The listing is to be printed word for word, pictures omitted.

Data excerpts>
§ §

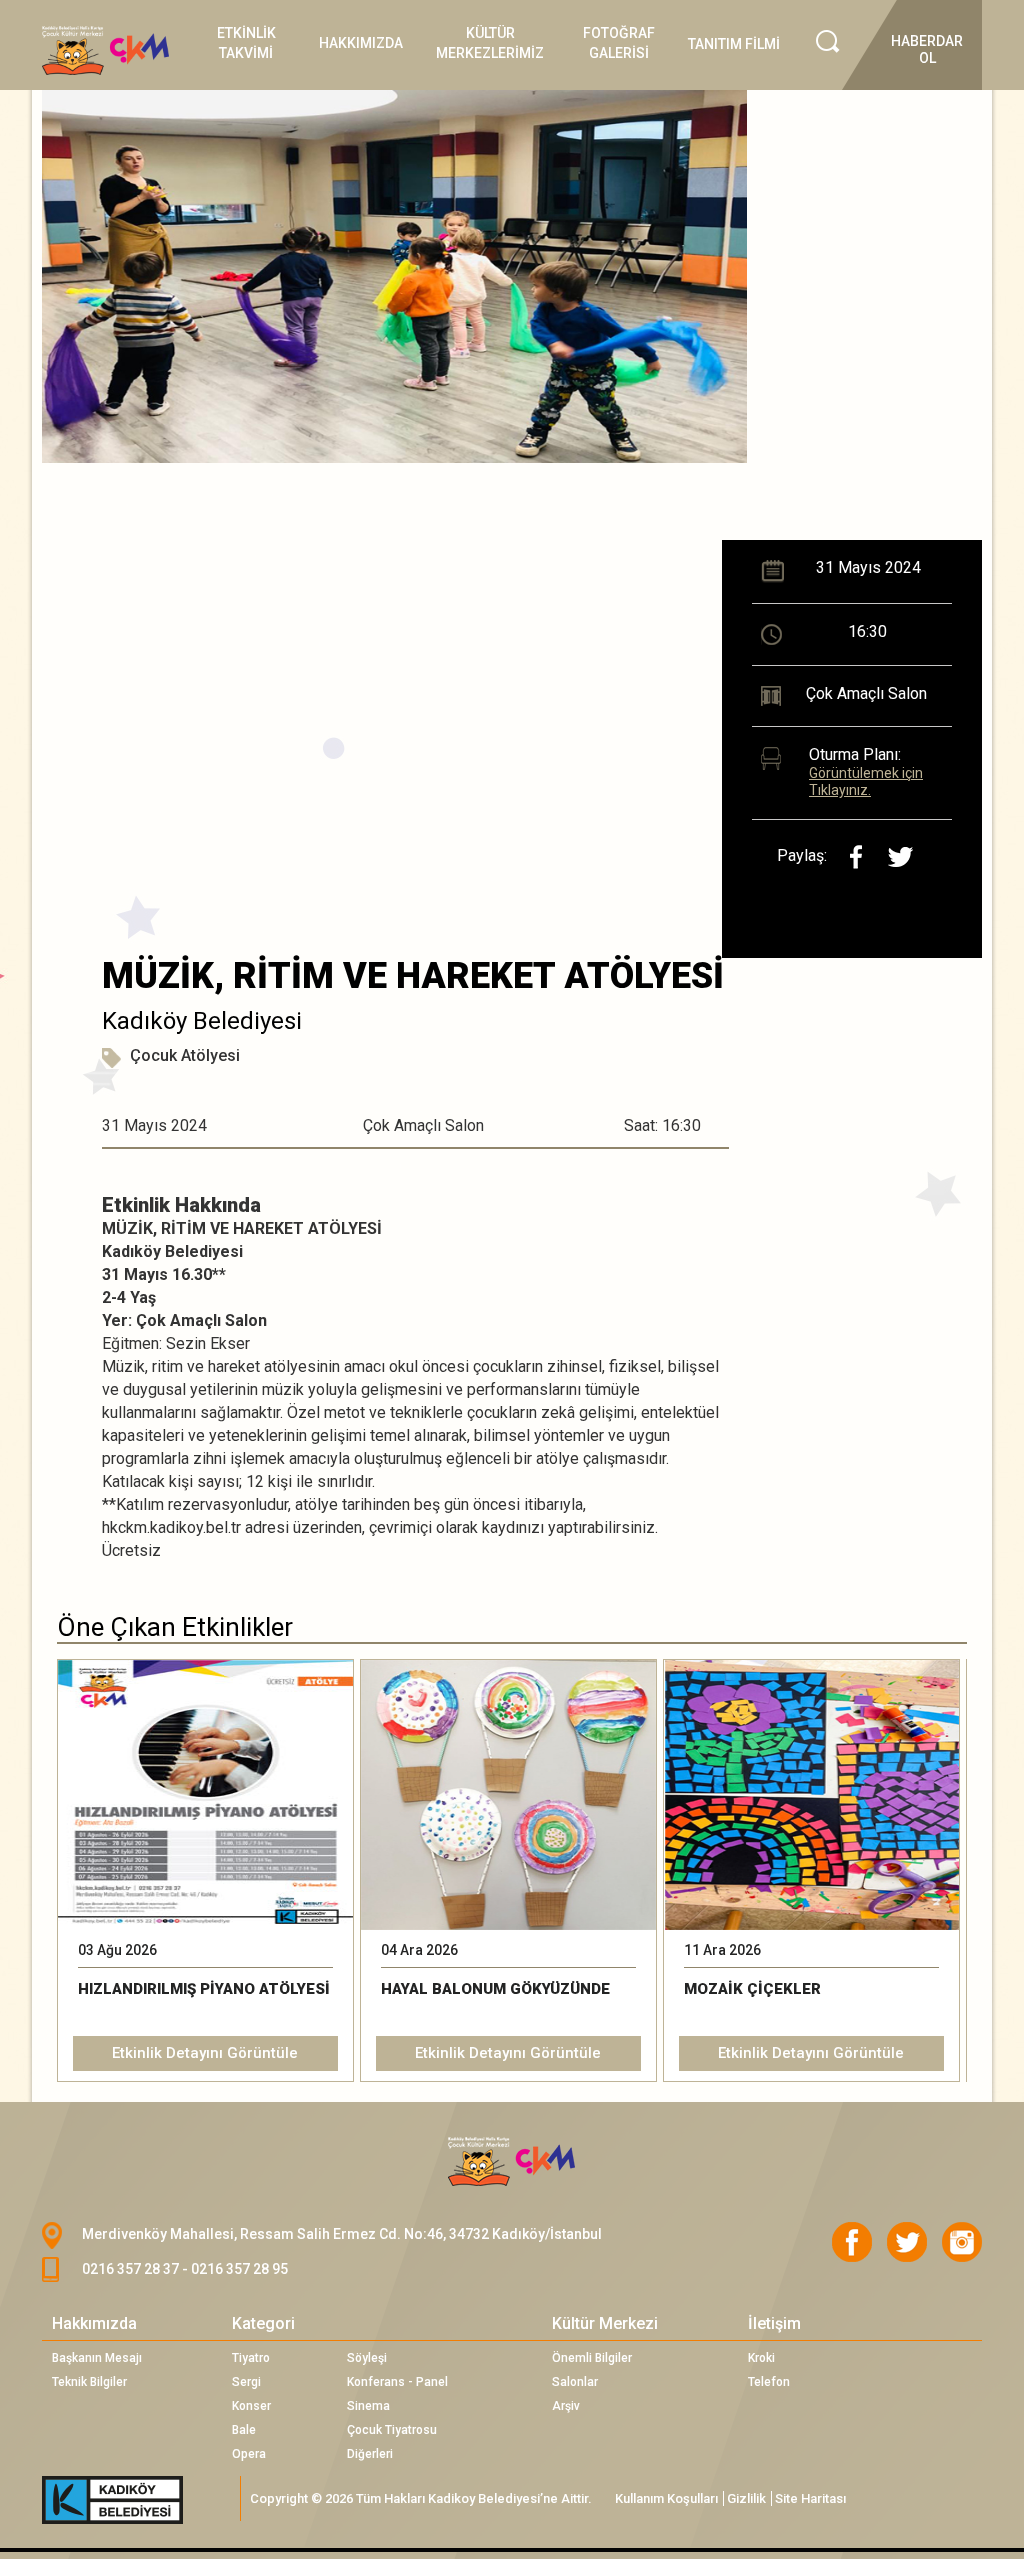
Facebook (852, 2242)
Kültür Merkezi (605, 2323)
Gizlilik (746, 2498)
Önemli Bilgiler (592, 2358)
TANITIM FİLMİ (734, 44)
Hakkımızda (94, 2323)
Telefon (769, 2382)
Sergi (246, 2382)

§ §

Task response>
Facebook (852, 2242)
Kültür Merkezi (605, 2323)
Gizlilik (746, 2498)
Önemli Bilgiler (592, 2358)
TANITIM FİLMİ (734, 44)
Hakkımızda (94, 2323)
Telefon (769, 2382)
Sergi (246, 2382)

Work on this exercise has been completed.